Cervical Spine Fracture
Fractures of the cervical spine may occur due to falls, pulling back when restrained, or a collision.
Thoracic Spine Fracture
Fractures of the thoracic spine may result following a fall backwards, or excessive pressure.
Lumbar Spine Fracture
Fractures of the lumbar spine can occur following a fall at high speed. Unfortunately, in the majority of lumbar spine fractures the prognosis is poor and many horses are diagnosed posthumously.
Sacrum/ Coccygeal Fracture
Sacrum/coccygeal fractures may occur following a fall that causes a horse to sit on their haunches.
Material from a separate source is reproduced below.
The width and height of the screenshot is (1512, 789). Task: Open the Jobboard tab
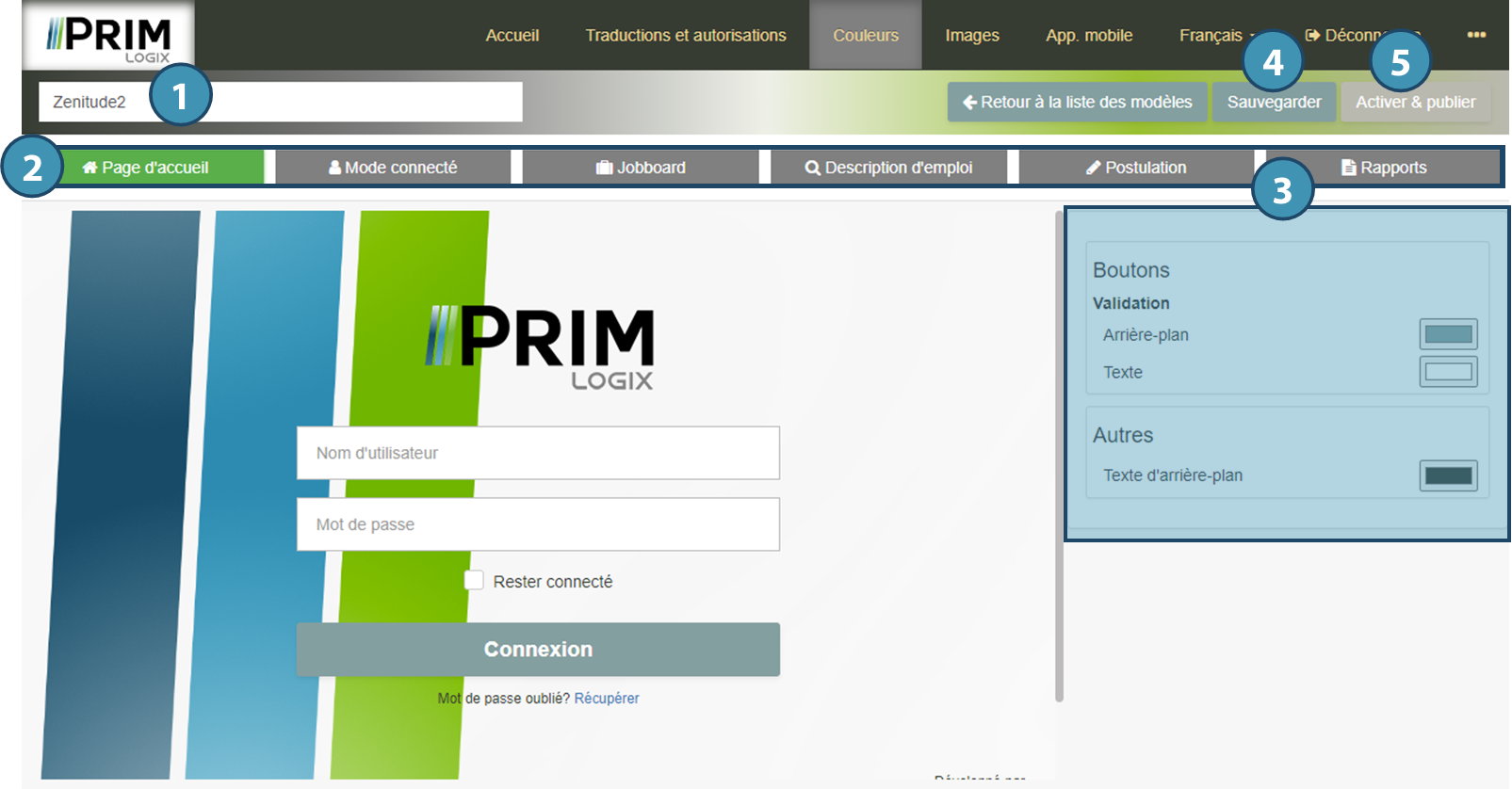(x=641, y=168)
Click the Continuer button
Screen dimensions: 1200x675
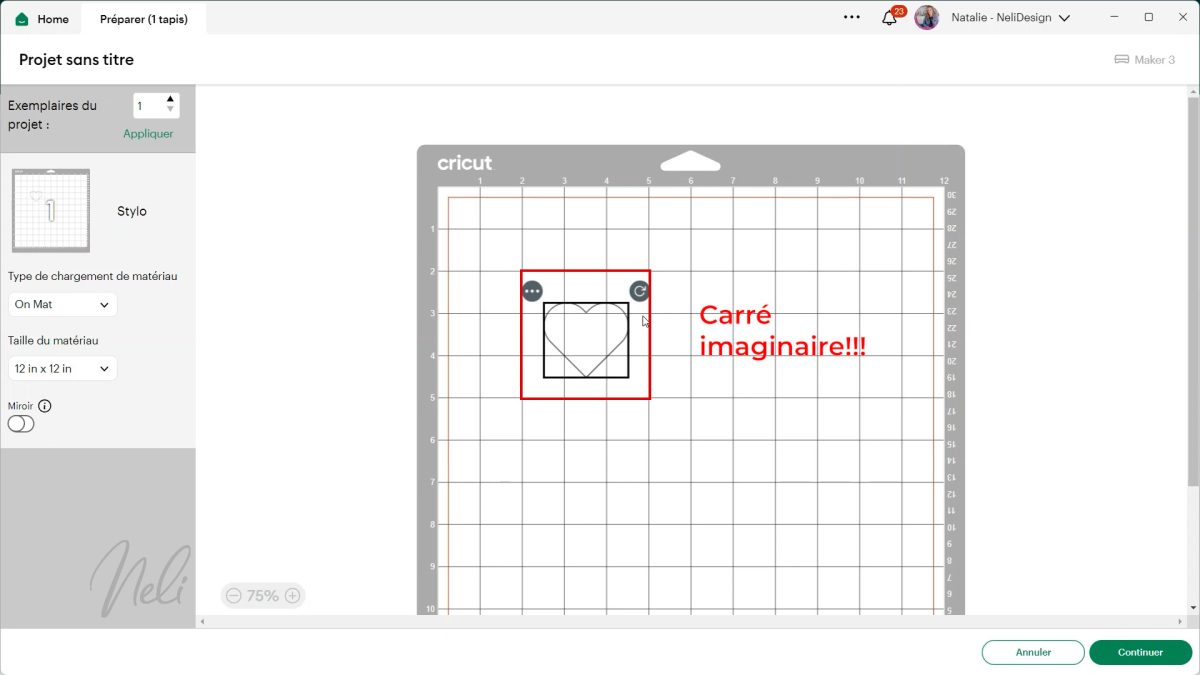pyautogui.click(x=1140, y=652)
This is often a progressive disease in which one or both articular facets of the caudal vertebra are enlarged. In many cases, this enlargement will be asymptomatic until a small traumatic injury causes a fracture.
Diagnosis of Wobbler Syndrome in Horses
Your veterinarian will observe your horse from a distance to watch for an abnormal gait, signs of lameness or pain. They will then perform a neurological examination, this will allow them to assess the degree of neurological damage and spinal trauma that has occurred. There are a range of procedures your vet will perform such as a back withdrawal test, checking of the anal and tail tone, and leg placement test.
Your vet may also walk your horse to further observe his gait and watch for signs of dragging, ataxia, or other neurological signs. Your vet will then grade your horse from 0-5 in levels of ataxia. If your horse shows some degree of ataxia, radiographs may be taken to assess your horse for signs of misalignments or fractures, collapsed or narrowed intervertebral disc space, and other spinal abnormalities. Other tests that may be performed are:
- Myelogram to check for compression of the spinal cord
- Nuclear scan
- Cerebral spinal fluid testing to rule out viral infection
Treatment of Wobbler Syndrome in Horses
The best treatment choice will depend on a range of factors including the degree of ataxia, the site of damage and the horse’s activity expectations.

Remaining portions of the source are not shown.